## SET EXERCISE 1
Add 148 to every coordinate in the answers of the rows below, and write those rows out again with their requests. Cover only the span starting with the row that contains "FR (651, 2240)" and going on through the row that contains "Our CSR commitments (71, 2310)".

## TEXT EXCERPT
■ ■ ■ ■
The 'Ongoing Genocide' of the 'Indigenous' in Canada

 



On Sunday, June 6th, 2021, after listening to a couple of sermons via MP3, I switched my little transistor unit to radio mode to hear the weather or something (not the news, because on CBC Radio the news is too often fake news.) After switching over to the CBC, I left the radio on too long and accidentally heard the Juno Awards being introduced. Before turning the radio off, I predicted that the Juno Awards would not get underway without first repeating the story about the ‘indigenous discovery’ that was allegedly made in Kamloops recently. I am not a prophet; but mainstream Canadian content is so predictable that my prediction came to pass just as if I were one. I turned the radio off after hearing my prophecy being fulfilled in real time, but not before I heard the warning that the Juno Awards would contain ‘coarse language.’ That’s what you can expect these days on Canadian television and radio: coarse language. 

So after a few words about how wonderful the Juno Awards are (they’re not), the host passed it over to Buffy Sainte-Marie, an ‘indigenous’ singer. Trying hard to cry but failing in the attempt, she spoke of the alleged Kamloops discovery in the context of the ‘ongoing genocide’ of ‘indigenous’ persons in Canada. What does her assertion amount to? She was accusing white Canadians of being genocidal—genocidal like Adolph Hitler was.  

There never was any genocide in Canada; there never was an attempted genocide in Canada; there is no ‘ongoing genocide’ of ‘indigenous’ persons in Canada. What has the Juno Awards to do with ‘indigenous’ genocide, anyway? What has it to do with genocide generally? It has nothing at all to do with it. But some people like to feel righteous at least sometimes; and the shortcut to feeling this way is to accuse others of sins like racism and genocide. Driving others down, even if it is by a false accusation, gives accusers the allusion of a lift; this is the upward path, they think, to being righteous. Instead of aiming for righteousness by repenting of their sins, they must believe that it is obtained by having their neighbors repent of sins that their neighbors didn’t do.
■ ■ ■ ■
## EXTRACTED MATERIAL
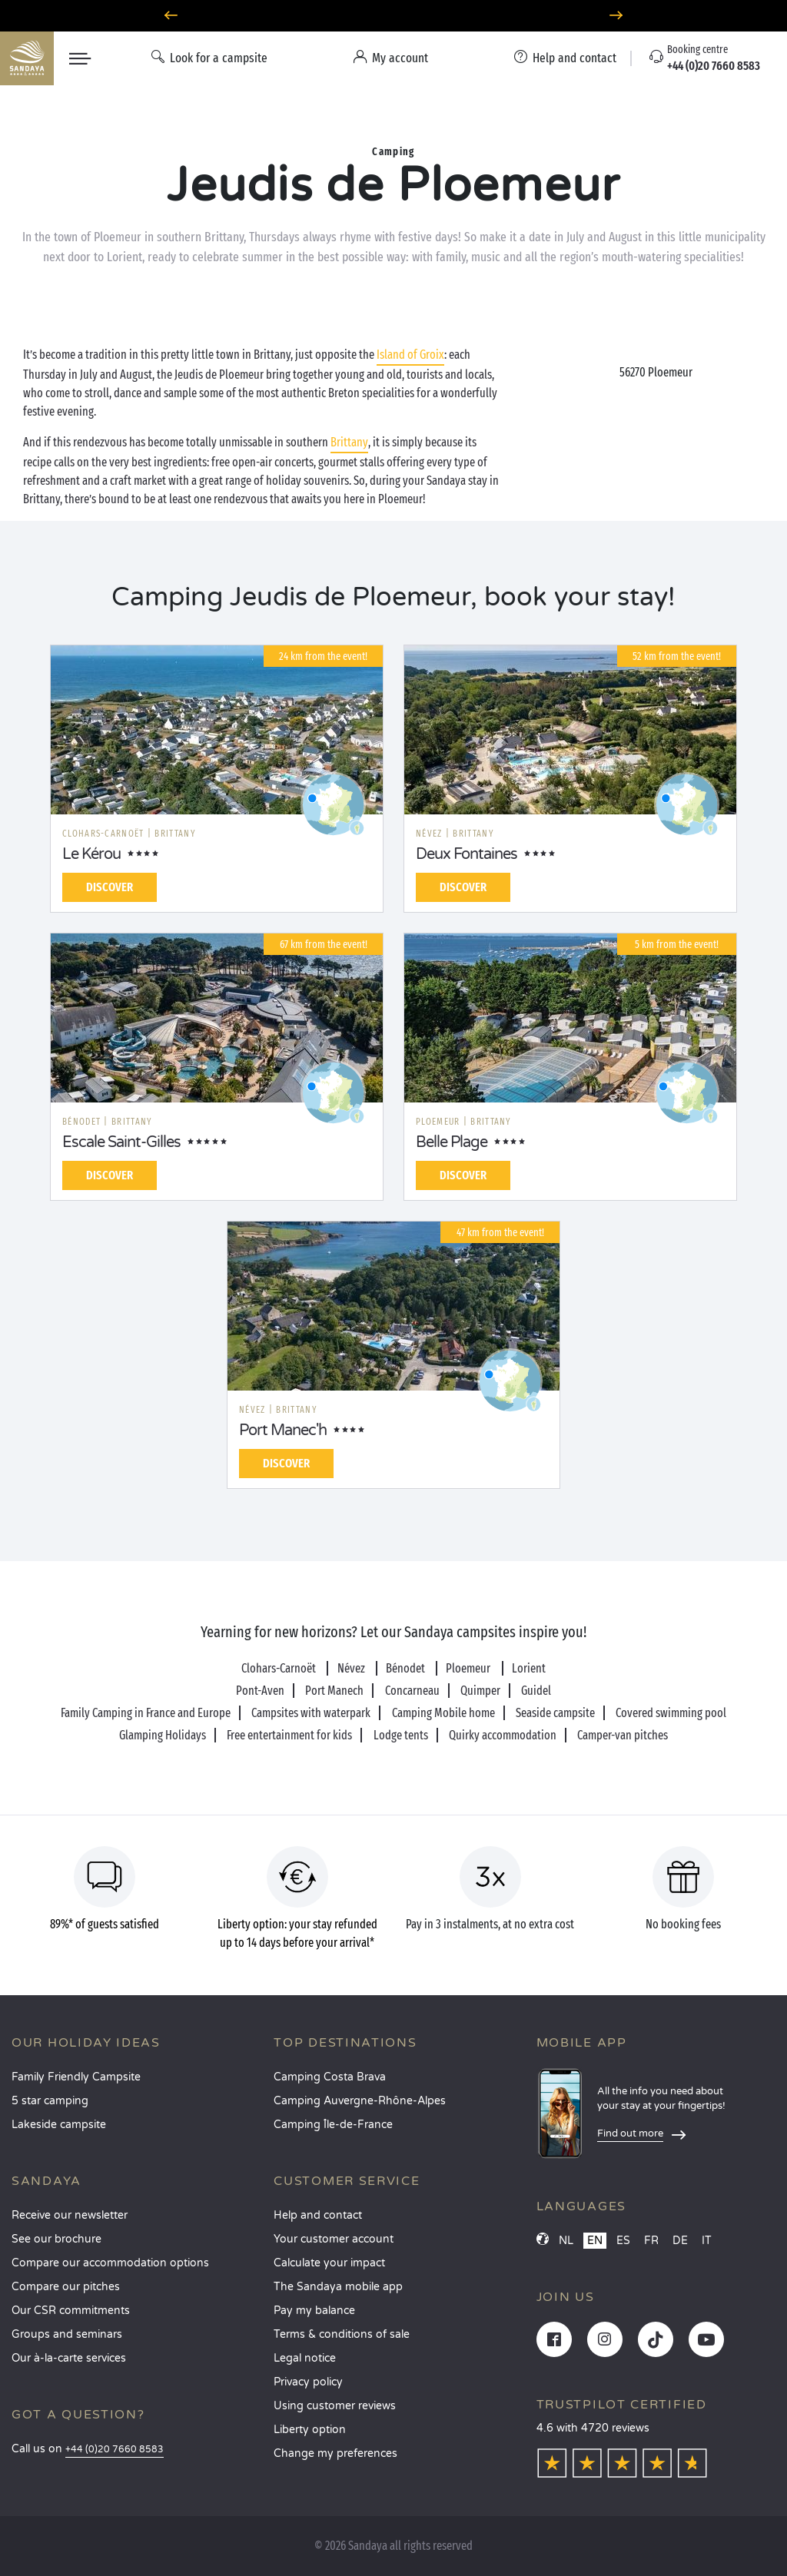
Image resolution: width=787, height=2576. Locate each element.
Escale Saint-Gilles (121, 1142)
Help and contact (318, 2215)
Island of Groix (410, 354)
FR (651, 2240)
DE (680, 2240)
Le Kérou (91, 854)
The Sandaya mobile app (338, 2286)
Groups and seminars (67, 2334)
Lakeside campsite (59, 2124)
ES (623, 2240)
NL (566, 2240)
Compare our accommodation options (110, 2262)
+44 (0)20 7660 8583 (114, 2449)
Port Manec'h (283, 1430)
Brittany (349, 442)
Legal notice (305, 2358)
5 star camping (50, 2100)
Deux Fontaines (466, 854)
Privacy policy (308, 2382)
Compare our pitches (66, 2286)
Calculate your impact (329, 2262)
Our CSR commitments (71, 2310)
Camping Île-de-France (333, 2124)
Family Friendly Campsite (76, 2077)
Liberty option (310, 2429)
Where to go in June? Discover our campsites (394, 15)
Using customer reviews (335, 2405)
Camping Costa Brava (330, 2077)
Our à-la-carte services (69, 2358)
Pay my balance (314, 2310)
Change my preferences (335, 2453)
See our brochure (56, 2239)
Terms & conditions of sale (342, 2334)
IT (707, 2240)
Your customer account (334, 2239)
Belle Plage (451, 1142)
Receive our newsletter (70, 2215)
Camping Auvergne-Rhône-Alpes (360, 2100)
■ ■ ■ ■
## SET EXERCISE 2
Switch "Canada" to "the country" in the text on alleged genocide in Canada, and write out the passage starting with "There never was any" and going on through "neighbors didn’t do.".

## CORRECT OUTPUT 1
FR (799, 2388)
DE (828, 2388)
Le Kérou (239, 1002)
The Sandaya mobile app (486, 2434)
Groups and seminars (215, 2482)
Lakeside campsite (207, 2272)
ES (771, 2388)
NL (714, 2388)
Compare our accommodation options (258, 2410)
+44 (0)20 7660 8583 (262, 2597)
Port Manec'h (431, 1578)
Brittany (497, 590)
Legal notice (453, 2506)
5 star camping (198, 2248)
Deux Fontaines (614, 1002)
Privacy policy (456, 2530)
Compare our pitches (214, 2434)
Calculate your impact (477, 2410)
Our CSR commitments (219, 2458)

## CORRECT OUTPUT 2
There never was any genocide in the country; there never was an attempted genocide in the country; there is no ‘ongoing genocide’ of ‘indigenous’ persons in the country. What has the Juno Awards to do with ‘indigenous’ genocide, anyway? What has it to do with genocide generally? It has nothing at all to do with it. But some people like to feel righteous at least sometimes; and the shortcut to feeling this way is to accuse others of sins like racism and genocide. Driving others down, even if it is by a false accusation, gives accusers the allusion of a lift; this is the upward path, they think, to being righteous. Instead of aiming for righteousness by repenting of their sins, they must believe that it is obtained by having their neighbors repent of sins that their neighbors didn’t do.